**WHAT IS REQUIRED:**
Begin at the line where "Given: Open Microsoft Store" appears and reproduce exactly every line through the end of the data below, both included, skipping pictures.

RECORDED INFORMATION START

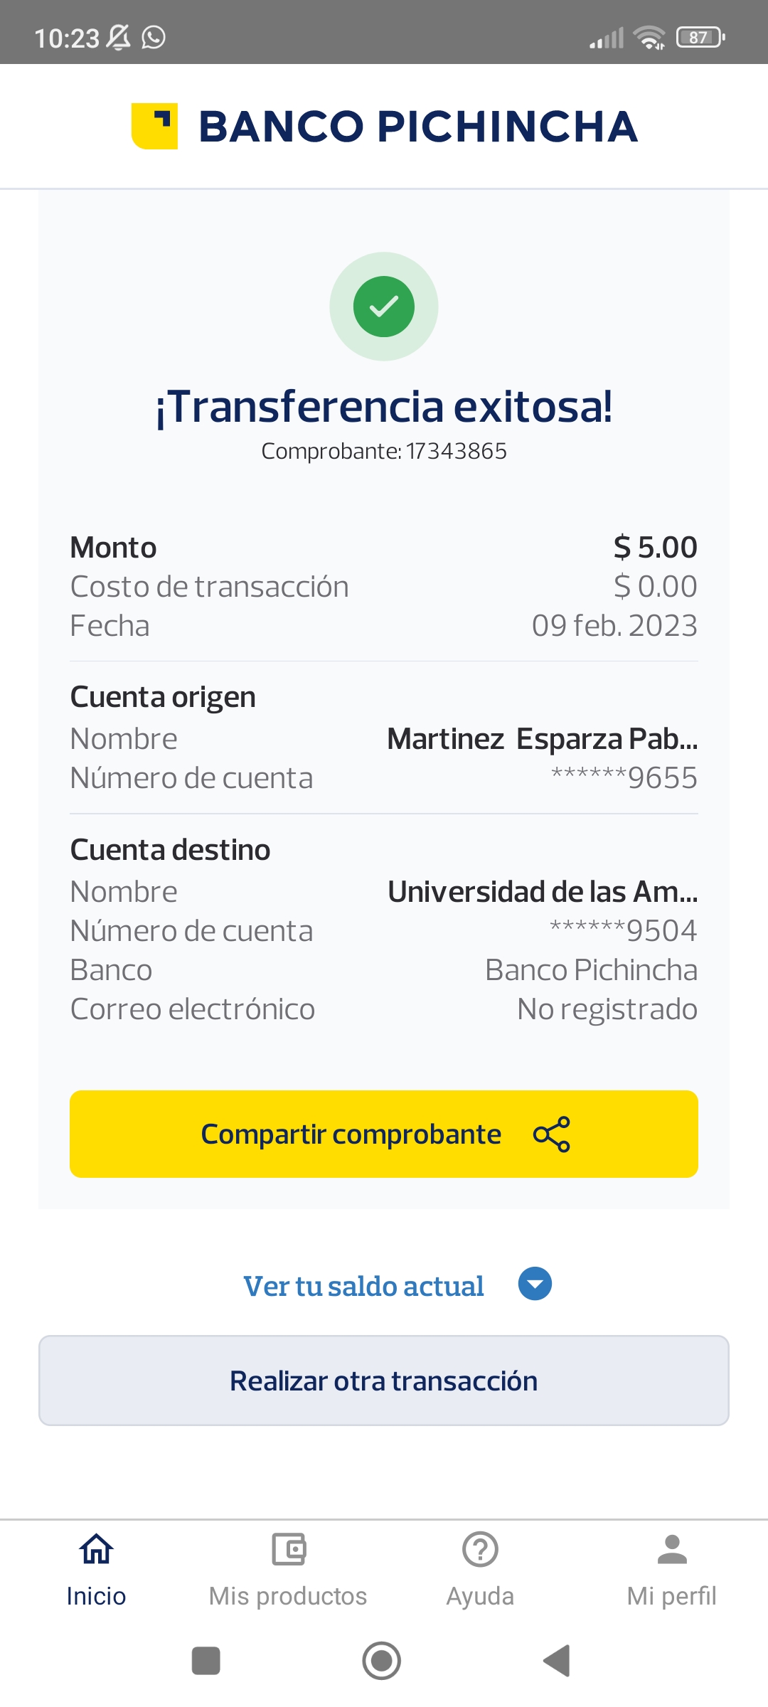The height and width of the screenshot is (1707, 768).
Task: Expand balance with the blue arrow circle
Action: tap(535, 1284)
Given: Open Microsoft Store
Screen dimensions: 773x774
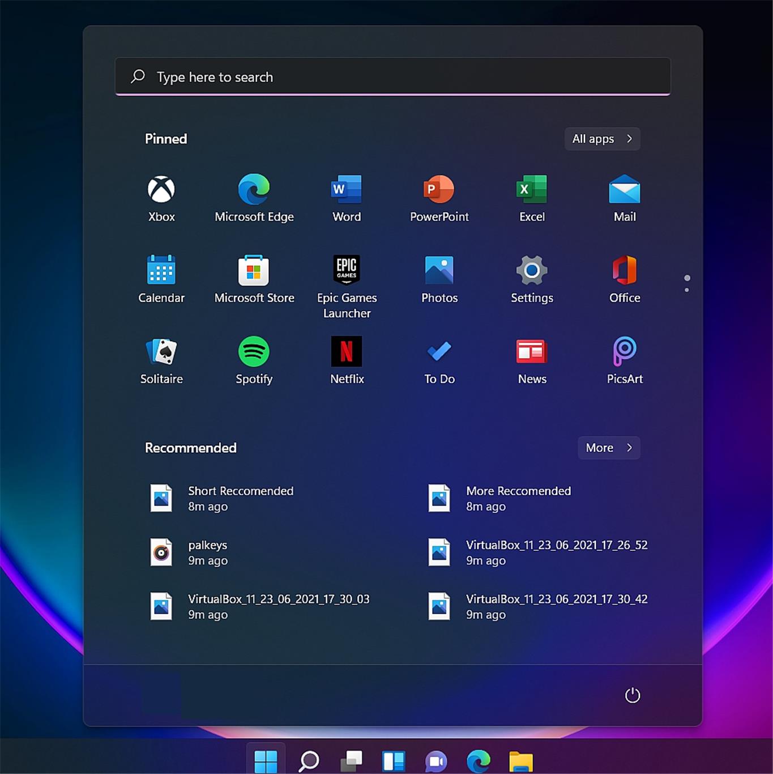Looking at the screenshot, I should [x=254, y=279].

RECORDED INFORMATION END

**EXPECTED ANSWER:**
Given: Open Microsoft Store
Screen dimensions: 773x774
Looking at the screenshot, I should [x=254, y=279].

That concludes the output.